(Data on locating visible targets)

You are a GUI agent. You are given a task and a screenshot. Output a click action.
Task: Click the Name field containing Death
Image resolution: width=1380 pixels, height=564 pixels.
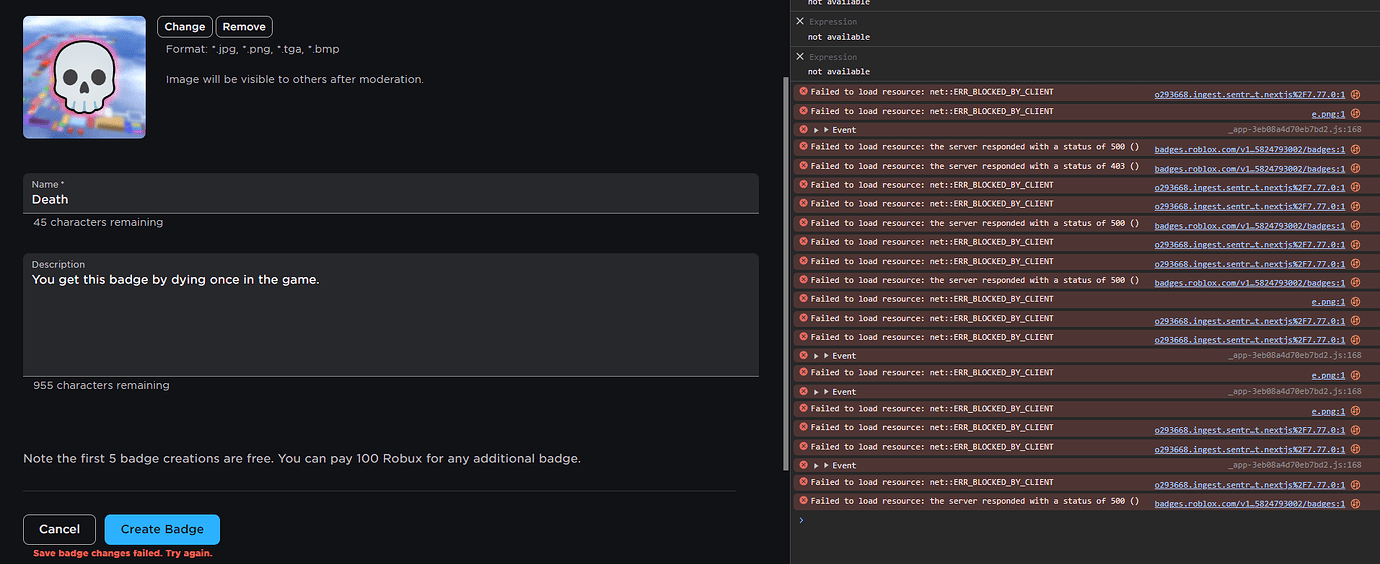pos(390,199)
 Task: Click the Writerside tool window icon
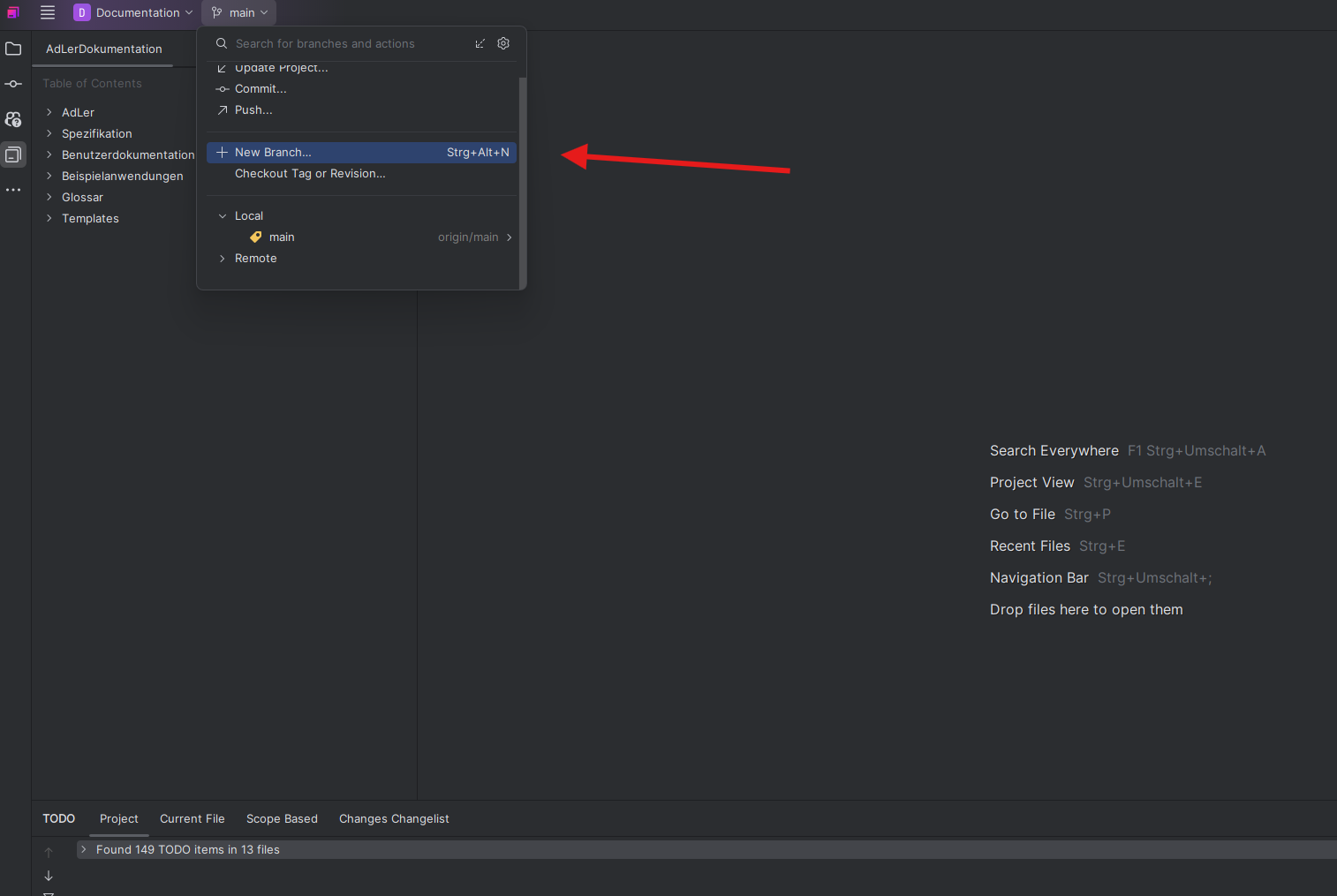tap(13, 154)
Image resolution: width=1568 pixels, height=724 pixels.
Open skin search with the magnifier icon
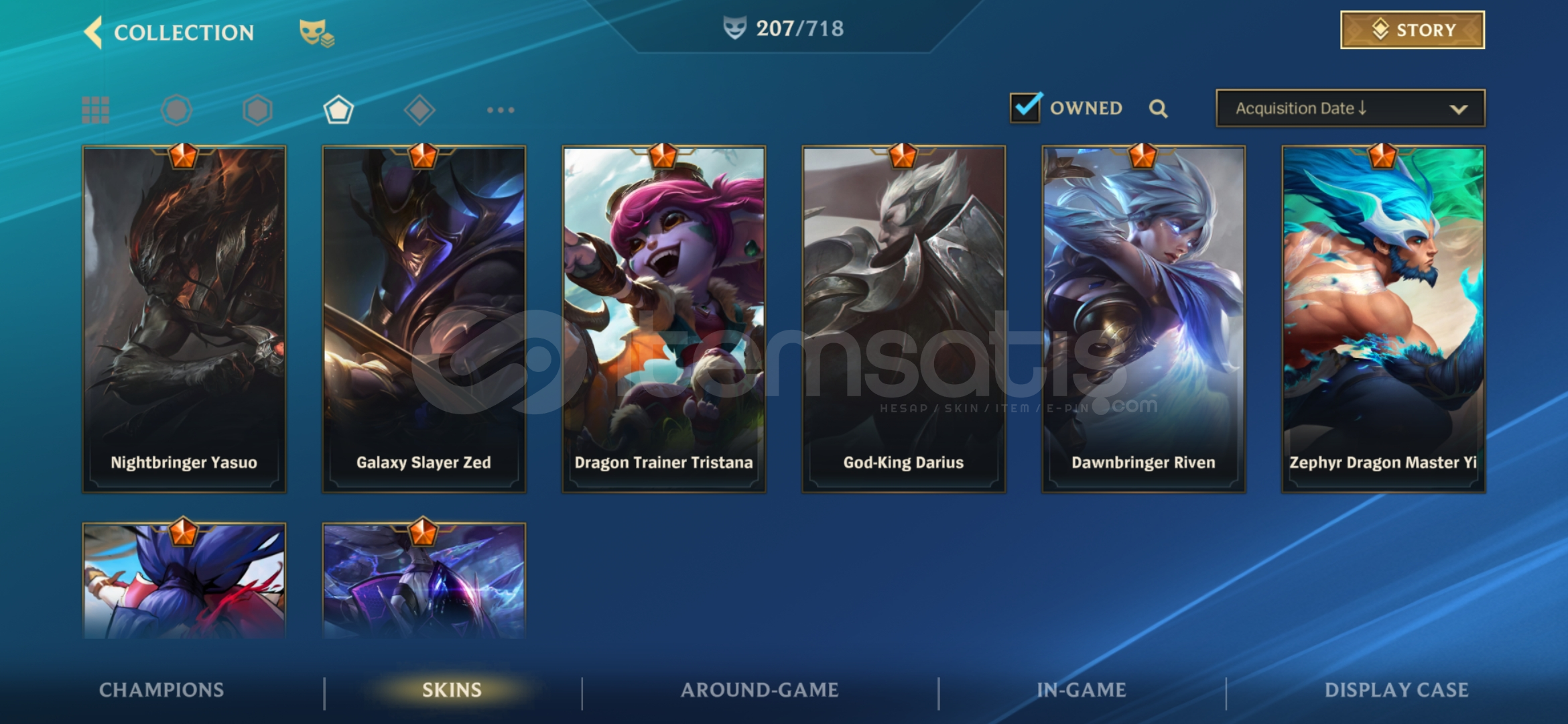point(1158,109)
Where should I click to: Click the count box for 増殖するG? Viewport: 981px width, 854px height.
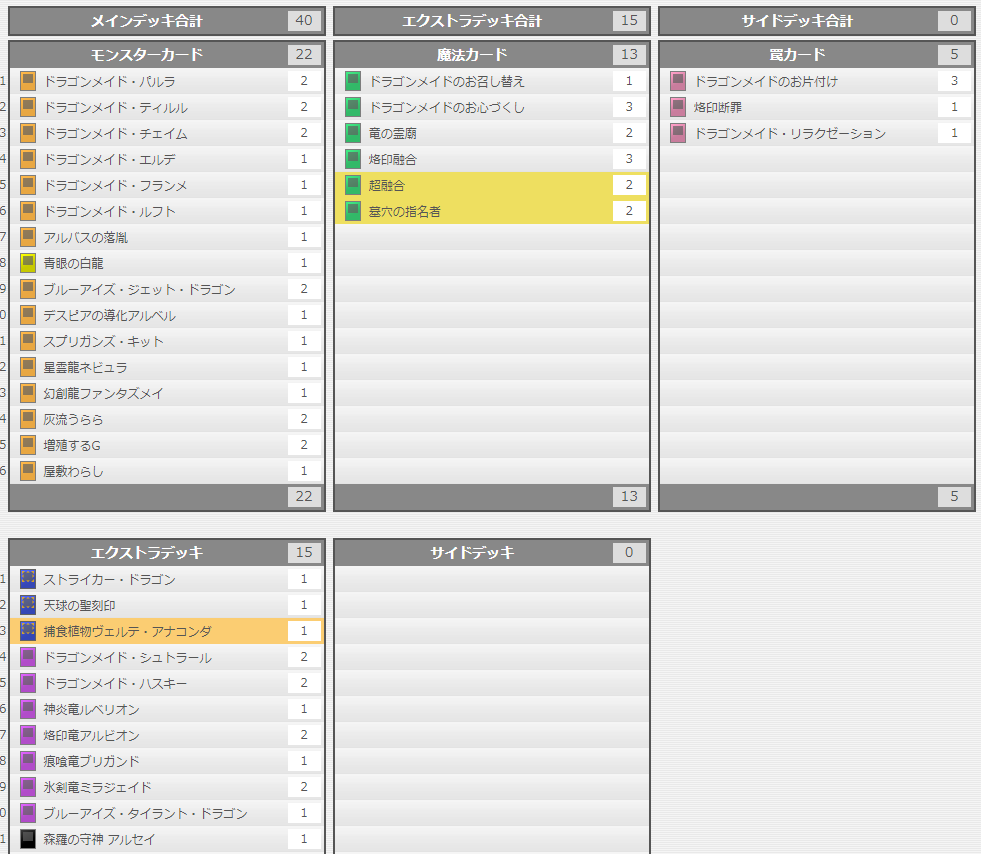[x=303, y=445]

** Your goal **
Rewrite all the rows above, changing every "Image resolution" to "Screen size" and keeping everything else the same. Omit the pictures.

** Task response **
You are a GUI agent. You are given a task and a screenshot. Output a click action.
Task: Click the Name field containing Death
Screen size: width=1380 pixels, height=564 pixels.
pos(390,199)
 Task: Click the Writerside tool window icon
tap(13, 154)
Screen size: width=1568 pixels, height=724 pixels.
Open skin search with the magnifier icon
point(1158,109)
Where should I click to: Click the count box for 増殖するG? Viewport: 981px width, 854px height.
[x=303, y=445]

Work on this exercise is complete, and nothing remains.